There is an interesting study from Thanjavur, Tamil Nadu, in the cover story. Something as simple as eating hot idli sambar packed in takeaway polythene bags can pose a risk to your hormonal balance. The 2016 study looked at samples of hot sambar and hot tea packed in plastic bags. Phthalate leachates were found in sambar; none were found in the tea. The study proved that the chemical is highly soluble in oily food.

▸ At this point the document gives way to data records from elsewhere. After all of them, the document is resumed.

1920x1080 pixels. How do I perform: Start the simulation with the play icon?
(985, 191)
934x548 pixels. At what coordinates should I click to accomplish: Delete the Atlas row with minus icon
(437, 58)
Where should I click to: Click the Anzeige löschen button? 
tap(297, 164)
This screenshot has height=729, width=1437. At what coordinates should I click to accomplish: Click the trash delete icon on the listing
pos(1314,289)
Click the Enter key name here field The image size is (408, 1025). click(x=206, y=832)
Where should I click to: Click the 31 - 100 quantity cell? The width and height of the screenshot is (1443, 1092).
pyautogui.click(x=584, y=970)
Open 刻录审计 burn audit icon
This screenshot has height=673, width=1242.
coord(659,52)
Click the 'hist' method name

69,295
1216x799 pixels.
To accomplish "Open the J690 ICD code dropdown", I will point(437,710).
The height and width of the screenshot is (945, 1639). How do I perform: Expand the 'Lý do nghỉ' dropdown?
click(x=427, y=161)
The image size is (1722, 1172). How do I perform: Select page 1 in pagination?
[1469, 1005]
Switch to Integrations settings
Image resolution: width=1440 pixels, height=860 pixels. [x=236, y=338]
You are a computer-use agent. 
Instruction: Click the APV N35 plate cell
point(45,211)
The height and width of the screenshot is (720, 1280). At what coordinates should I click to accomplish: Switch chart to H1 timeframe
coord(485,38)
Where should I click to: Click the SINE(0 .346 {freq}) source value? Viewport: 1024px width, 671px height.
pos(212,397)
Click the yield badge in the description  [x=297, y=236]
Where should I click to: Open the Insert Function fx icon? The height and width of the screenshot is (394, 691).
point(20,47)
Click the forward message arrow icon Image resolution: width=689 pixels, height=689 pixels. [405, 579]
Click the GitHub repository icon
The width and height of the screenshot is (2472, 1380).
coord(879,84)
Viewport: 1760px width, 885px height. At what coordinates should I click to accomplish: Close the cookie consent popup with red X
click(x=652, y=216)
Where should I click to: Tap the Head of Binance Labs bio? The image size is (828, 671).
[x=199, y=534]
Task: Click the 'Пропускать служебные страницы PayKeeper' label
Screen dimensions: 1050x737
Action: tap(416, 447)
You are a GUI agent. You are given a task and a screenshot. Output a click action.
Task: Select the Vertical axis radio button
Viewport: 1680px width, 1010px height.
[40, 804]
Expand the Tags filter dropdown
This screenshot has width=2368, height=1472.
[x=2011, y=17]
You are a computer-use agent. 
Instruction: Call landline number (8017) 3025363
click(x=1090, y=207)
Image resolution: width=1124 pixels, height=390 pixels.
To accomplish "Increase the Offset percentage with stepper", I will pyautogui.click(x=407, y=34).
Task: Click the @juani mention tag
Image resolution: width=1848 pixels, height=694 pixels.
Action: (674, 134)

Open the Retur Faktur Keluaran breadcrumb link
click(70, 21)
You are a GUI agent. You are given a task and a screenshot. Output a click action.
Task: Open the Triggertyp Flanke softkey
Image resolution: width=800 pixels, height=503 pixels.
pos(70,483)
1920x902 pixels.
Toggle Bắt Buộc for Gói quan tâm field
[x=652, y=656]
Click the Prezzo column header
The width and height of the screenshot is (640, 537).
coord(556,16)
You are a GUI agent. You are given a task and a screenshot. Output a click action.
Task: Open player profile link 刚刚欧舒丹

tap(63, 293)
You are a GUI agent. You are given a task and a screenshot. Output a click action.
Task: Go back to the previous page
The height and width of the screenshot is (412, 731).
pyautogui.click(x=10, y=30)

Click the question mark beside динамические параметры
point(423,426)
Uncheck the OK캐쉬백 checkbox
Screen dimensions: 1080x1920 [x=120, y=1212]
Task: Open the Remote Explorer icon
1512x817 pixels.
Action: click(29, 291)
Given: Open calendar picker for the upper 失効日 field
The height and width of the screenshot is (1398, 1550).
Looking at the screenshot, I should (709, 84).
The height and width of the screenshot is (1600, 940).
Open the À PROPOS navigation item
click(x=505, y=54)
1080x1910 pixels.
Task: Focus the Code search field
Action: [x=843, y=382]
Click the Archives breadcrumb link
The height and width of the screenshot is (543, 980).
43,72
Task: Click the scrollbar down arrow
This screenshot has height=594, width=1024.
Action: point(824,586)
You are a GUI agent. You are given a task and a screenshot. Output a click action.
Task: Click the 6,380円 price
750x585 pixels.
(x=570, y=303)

I grew up in a house where the kitchen was as much the centre of the home as my father’s study. My mother’s relationship with food was both emotional and rational. My relationship with food, any food, comes from her—and her father, who was a doctor and an excellent cook. When my elder son, Amit, turned into a fine cook overnight, my only regret was that his grandmother and great-grandfather were not there to see it. So, to even consider food turning into my enemy is something I cannot even begin to understand. So also, with water. So also, with air.
Around seven years ago, two of my young staffers went to meet the Deshpandes of Solapur, Sumangala and Arun. They were there to see first-hand the alternative lifestyle and water-saving practices the couple had pioneered in rural Maharashtra. The young guys spent three days with them, sleeping in an outhouse, and were deeply moved by the two elderly Punekars who had moved into a village to live life on their own terms. While they were leaving, the boys bent to touch the couple’s feet. But Arun shooed them away.
“Why do you want to touch our feet?” he snapped.
“For blessings,” the young men told him.
Arun softened and said, “As an elder I am supposed to leave you good air to breathe, clean water to drink and good food to eat. I am unable to do any of that. What good is any other blessing?”
Stay safe, dear reader. THE WEEK holds you dear, as you do us.